The board also said it would seek shareholder approval prior to the adoption of a future shareholder rights plan, unless—as we have reported frequently in the past—the board, including a majority of the independent directors, determines that it is in the best interests of the company and its shareholders to adopt a shareholder rights plan without delay. If a shareholder rights plan is adopted without prior shareholder approval, the plan must provide that it will expire unless ratified by shareholders within 12 months after adoption of the rights plan.

Before The Meetings

ISS’ McGurn believes Level 3, a mid-size telecom provider, decided “out of the blue” to swallow its pill in response to the recent rash of telecom merger announcements. “Telecom is in play and they don’t want to be the last wallflower,” he believes.

Other companies chose to end a few practices before their annual meetings.

For example, when shareholders of Stratos International gather today (Tuesday, March 8), the company itself will ask then to vote on resolutions to declassify its board and eliminate a requirement that an 80 percent stockholder vote be obtained to modify certain parts of Stratos' certificate of incorporation.

"We are committed to excellent corporate governance and we take our fiduciary duties seriously," said Andy Harris, chief executive officer of Stratos International, in a statement. "We have reviewed a number of our corporate governance practices in relation to Institutional Shareholder Services (ISS) and the National Association of Corporate Director recommendations, and have concluded that we should make these changes to become more aligned with our shareholders' interests."

Realty Income Corp. said it will terminate its stockholder rights plan and to declassify its board. The company said it intends to seek stockholder approval of this amendment at its annual meeting on May 10.

Back in December Honeywell International Inc. said it will ask shareholders at its April 25 annual meeting to declassify its board and eliminate supermajority voting provisions. Each of these proposals will require at least an 80 percent vote of the outstanding shares of the company's common stock in order to be approved, it said.

Compensation Issues

Several companies have voluntarily agreed to alter their severance policies.

American Electric Power, for example, said it would seek shareholder approval of any future severance agreements with senior executives that provide specified benefits that exceed 2.99 times the sum of the executive's then-current annual base salary plus annual target bonus, in line with what many governance activists have been seeking.

The company said it is taking this action after 58 percent of the shares voted were in favor of this proposal at the company's annual meeting in April 2004.

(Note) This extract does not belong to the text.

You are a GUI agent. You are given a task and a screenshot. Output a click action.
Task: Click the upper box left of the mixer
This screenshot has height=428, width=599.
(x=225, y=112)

The organization submitting the April proposal, the International Brotherhood of Electrical Workers' Pension Benefit Plan, "indicated that executive severance agreements have not been an issue at AEP but have become an issue at other companies," said Michael Morris, AEP's chairman, president and chief executive officer, in a statement. "We recognize the concern of our shareholders and have adopted a policy consistent with the April proposal."

CSX Corp. also said it will seek shareholder approval for new severance packages for senior executives that exceed that 2.99 times threshold. At last year’s annual meeting, 73 percent of the votes cast supported a similar non-binding proposal.

Said Amalgamated Bank corporate governance specialist Julie Gozan, in a statement, "Moderating executive severance payouts is one key element in reining in excessive executive compensation."